While adopting the position that “deeper psychological engagement is largely unnecessary,” the author also states that it is beneficial to address psychotherapeutically the individual’s inner circumstances, family circumstances, and life circumstances as they relate to the question “why does this person push themselves so hard.”


Part Eight: The Scope and Limits of the Theory — The Author’s Own Assessment

8-1. What the Theory Can Explain

Using this MAD model, the author states that the following matters can be “explained with precision”:

“Depression follows after overexertion.” “It will be sufficient to rest for a while.” “Only suicide must be prevented.” “Major life decisions should be deferred.” “Overexertion even after joyful events can lead to depression.” “Children are less susceptible to depression.” “The reasons for the increase in depression.”

A further benefit is an intuitive understanding of why mood stabilizers are effective in preventing depression.

8-2. Defense of Ignoring Localization

The author recognizes that “focusing on cell characteristics distributed throughout the whole, while ignoring the location of neural circuits” may not be broadly accepted.

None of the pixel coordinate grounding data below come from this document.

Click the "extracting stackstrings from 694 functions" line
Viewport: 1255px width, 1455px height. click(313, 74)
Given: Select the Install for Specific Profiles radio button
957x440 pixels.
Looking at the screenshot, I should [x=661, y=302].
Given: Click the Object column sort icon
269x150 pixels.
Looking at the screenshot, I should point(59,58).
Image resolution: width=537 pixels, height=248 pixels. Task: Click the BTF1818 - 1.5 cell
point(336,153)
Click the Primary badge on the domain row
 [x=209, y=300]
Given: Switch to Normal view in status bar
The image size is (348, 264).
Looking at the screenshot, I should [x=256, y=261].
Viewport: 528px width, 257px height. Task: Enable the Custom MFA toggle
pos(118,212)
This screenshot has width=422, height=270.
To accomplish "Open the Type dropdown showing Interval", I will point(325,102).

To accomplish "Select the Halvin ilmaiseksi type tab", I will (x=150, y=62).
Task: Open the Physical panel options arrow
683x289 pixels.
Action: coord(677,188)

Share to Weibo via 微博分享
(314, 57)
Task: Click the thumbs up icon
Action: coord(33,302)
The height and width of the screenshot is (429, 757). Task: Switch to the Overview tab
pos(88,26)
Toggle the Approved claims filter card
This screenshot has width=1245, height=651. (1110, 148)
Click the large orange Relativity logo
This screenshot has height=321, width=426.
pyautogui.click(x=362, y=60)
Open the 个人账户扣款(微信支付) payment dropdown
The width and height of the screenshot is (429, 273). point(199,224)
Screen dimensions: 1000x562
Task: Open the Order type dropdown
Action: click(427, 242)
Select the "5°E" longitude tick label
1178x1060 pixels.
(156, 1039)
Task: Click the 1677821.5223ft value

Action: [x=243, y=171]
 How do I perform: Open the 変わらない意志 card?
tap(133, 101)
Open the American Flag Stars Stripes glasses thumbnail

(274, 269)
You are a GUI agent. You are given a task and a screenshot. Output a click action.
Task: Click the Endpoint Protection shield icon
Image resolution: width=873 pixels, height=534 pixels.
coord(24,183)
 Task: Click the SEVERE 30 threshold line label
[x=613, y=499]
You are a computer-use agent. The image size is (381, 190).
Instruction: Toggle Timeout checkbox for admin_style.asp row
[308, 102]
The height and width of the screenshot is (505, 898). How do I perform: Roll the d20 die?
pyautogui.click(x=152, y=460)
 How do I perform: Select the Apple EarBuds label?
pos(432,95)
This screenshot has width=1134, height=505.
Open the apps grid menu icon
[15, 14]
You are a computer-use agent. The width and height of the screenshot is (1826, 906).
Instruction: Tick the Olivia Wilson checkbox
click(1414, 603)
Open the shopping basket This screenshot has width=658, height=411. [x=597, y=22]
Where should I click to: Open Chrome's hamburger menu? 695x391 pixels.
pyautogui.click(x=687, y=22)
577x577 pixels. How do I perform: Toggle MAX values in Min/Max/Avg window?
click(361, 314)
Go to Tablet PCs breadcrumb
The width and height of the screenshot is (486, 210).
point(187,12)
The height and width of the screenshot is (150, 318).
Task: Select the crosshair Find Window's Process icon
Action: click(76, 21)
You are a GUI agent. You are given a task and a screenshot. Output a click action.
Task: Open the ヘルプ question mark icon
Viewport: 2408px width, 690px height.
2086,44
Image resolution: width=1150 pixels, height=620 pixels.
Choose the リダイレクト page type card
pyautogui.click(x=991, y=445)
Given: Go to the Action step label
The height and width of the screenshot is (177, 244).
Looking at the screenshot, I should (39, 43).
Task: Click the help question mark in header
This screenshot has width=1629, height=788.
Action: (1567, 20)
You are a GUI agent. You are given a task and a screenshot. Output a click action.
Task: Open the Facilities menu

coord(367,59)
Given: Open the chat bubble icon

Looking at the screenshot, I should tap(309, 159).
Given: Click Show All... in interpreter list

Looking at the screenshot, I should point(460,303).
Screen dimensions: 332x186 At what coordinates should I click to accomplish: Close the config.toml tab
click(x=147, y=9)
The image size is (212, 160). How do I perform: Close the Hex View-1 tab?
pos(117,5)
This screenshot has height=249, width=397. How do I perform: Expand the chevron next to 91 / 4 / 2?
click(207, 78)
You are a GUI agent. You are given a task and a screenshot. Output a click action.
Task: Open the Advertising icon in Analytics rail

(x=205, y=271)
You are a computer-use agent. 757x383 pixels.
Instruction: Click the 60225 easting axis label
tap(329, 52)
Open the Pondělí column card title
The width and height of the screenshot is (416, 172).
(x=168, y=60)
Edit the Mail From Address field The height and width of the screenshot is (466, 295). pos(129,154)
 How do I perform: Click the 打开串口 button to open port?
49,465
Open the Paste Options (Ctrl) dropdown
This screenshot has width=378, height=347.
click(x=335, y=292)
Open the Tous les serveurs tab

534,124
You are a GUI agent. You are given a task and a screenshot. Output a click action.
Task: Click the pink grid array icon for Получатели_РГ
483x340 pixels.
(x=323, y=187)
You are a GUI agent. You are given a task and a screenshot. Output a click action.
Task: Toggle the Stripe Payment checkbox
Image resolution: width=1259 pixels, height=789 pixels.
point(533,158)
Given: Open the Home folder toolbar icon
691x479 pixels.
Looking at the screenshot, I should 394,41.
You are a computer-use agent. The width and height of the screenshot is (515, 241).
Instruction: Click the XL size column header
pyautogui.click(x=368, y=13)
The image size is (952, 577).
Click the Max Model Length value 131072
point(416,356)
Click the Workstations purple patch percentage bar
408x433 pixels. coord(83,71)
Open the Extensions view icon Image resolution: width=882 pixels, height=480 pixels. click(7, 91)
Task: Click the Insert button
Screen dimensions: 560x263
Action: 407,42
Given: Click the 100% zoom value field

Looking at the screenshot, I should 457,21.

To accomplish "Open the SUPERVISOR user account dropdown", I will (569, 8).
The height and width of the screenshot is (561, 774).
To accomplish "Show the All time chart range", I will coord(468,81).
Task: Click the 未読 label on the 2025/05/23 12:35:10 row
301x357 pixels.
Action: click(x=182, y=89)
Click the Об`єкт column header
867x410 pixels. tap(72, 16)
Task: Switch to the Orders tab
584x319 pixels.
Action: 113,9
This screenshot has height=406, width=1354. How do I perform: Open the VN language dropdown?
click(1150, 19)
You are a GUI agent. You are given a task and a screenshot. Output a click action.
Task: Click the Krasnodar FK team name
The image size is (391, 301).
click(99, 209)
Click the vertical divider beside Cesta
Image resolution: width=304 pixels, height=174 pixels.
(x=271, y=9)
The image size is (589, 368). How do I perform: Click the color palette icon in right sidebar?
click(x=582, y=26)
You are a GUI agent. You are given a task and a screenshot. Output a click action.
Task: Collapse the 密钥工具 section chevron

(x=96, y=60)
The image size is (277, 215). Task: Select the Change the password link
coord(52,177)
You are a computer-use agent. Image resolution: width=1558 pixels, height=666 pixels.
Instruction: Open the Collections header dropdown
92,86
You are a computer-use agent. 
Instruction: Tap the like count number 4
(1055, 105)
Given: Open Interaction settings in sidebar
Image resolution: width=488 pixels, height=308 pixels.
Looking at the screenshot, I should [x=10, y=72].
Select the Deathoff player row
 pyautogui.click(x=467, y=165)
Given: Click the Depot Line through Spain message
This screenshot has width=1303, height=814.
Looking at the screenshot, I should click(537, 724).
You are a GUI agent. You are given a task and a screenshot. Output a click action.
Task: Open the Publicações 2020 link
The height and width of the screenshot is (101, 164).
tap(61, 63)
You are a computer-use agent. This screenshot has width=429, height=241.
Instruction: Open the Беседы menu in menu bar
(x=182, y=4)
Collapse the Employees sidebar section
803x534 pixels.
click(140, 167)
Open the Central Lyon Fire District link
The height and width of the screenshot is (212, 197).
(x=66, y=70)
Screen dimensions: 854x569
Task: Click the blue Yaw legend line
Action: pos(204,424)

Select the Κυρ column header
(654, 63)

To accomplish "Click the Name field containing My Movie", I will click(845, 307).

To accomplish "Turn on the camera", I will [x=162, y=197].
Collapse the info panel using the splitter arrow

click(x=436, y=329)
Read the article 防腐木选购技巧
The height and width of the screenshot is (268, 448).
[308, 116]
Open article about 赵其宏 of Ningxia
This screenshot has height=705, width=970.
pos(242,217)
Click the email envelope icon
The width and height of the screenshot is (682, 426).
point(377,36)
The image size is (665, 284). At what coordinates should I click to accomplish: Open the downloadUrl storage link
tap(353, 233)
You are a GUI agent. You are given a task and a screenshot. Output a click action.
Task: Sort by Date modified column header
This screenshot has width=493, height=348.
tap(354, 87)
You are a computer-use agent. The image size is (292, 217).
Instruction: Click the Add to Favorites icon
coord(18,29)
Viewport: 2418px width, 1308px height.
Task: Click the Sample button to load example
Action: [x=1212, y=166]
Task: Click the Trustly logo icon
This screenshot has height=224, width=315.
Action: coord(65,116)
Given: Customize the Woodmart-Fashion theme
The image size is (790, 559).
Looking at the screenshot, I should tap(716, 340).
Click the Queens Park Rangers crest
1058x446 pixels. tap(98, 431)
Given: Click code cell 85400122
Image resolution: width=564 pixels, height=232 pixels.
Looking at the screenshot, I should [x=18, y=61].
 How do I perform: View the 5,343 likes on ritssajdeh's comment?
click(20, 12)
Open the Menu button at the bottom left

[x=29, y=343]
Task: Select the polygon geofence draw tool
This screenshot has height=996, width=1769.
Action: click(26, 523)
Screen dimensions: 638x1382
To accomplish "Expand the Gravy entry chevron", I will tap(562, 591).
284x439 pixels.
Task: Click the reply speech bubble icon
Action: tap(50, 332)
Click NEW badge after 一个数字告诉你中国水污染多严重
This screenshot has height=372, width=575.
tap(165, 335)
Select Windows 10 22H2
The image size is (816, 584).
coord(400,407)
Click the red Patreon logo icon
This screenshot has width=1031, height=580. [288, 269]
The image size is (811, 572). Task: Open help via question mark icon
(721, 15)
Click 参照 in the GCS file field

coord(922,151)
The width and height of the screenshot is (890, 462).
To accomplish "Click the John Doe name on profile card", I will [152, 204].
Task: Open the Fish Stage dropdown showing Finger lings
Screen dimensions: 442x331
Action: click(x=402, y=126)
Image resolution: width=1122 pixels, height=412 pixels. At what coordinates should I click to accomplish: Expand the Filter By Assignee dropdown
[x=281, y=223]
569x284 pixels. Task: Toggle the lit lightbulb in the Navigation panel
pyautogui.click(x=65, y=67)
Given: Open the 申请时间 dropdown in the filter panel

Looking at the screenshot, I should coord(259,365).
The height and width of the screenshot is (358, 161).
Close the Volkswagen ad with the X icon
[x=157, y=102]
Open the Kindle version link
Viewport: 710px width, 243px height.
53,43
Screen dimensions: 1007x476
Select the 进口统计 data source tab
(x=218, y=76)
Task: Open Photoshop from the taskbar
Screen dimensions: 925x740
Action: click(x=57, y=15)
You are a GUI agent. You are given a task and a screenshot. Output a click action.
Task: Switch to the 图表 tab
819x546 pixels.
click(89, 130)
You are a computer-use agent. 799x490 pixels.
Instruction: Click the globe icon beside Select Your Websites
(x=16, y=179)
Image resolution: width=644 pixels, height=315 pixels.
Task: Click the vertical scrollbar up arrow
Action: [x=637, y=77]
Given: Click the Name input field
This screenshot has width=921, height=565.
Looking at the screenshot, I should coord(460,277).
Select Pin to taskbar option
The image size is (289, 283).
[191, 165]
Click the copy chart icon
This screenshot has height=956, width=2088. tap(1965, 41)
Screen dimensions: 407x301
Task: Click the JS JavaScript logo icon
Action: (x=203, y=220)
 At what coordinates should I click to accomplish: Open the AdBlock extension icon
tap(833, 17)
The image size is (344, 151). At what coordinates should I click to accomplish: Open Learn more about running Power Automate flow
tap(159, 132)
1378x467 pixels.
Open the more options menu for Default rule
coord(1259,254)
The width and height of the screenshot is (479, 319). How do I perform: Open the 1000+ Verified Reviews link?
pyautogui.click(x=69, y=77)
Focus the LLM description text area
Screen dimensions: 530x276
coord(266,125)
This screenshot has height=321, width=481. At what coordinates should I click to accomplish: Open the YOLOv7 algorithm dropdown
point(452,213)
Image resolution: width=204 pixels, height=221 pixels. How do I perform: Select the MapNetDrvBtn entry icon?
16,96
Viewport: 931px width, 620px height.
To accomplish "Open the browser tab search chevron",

However, the symptoms of depression are a diffuse, systemic phenomenon that “encompasses everything from affect to the autonomic nervous system, and in recent years is said to leave residual cognitive symptoms” — they cannot be fully explained by the assumption of a localized lesion. “There is something that involves the entire organism and seems to shut down the very force for living at its root. This is not a problem of parts, but a more total problem” — it is from this intuition that the MAD model departs.

8-3. The Limits of the Theory

The limits the author himself acknowledges are as follows:

Connection to the empirical research system expressed in the common language of DSM or ICD is difficult in the formal structure of this theory. The operation of functionally classifying neurons as “M, A, or D” is difficult to verify directly using current experimental neuroscientific methods. Furthermore, the experimental basis for “classifying cells distributed throughout the brain by their response characteristics” remains at the level of theoretical inference.

The author is aware of this, and it is reflected in the formulation: “I have presented this as one model, one that is as simple and as broadly explanatory as possible.”


Comprehensive Assessment and Position

The MAD theory is a comprehensive model that attempts to explain multiple domains in a unified manner, using as its axis the simple concept of neuronal response characteristics — the sensitizing type (M), the steady-state type (A), and the exhaustion type (D).

Its explanatory range extends to: the correspondence with Kasahara’s four premorbid character axes; the neuronal foundation of traditional premorbid character typologies such as the adhesive temperament, typus melancholicus, cyclothymic temperament, and asthenic character; the differentiation between Bipolar I and II; the common final pathway of the depressive state (M-few, A-few, D-many); an intuitive understanding of the mechanism of action of mood stabilizers and SSRIs; an explanation of the contemporary diversification of depression; and a continuous understanding that encompasses schizophrenia, epilepsy, and anxiety disorders.

The core of the MAD theory as a mechanism for the PM hypothesis (Primacy of Mania hypothesis) is contained in the following single statement:

“Depression cannot exist in isolation; however subtle, a manic phase representing a period of M-cell hyperactivity immediately precedes it. The functional arrest of M- (and A-) cells is the mechanism underlying the primacy of mania, and the characteristics of the D-cells that remain as a result manifest as the depressive state.”

This constitutes a neuronal-level concretization of the PM hypothesis advanced by Ghaemi and others, and simultaneously aims to provide an intuitive, cell-physiological foundation for the proposition that “depression is not a primary illness, but a phenomenon that follows in the wake of excitation.”


The above is a comprehensive exposition achieved by decomposing and synthesizing the content of the document corpus (Sessions #21–#29). Overlapping sections have been consolidated, and the arguments of each document have been integrated as completely as possible.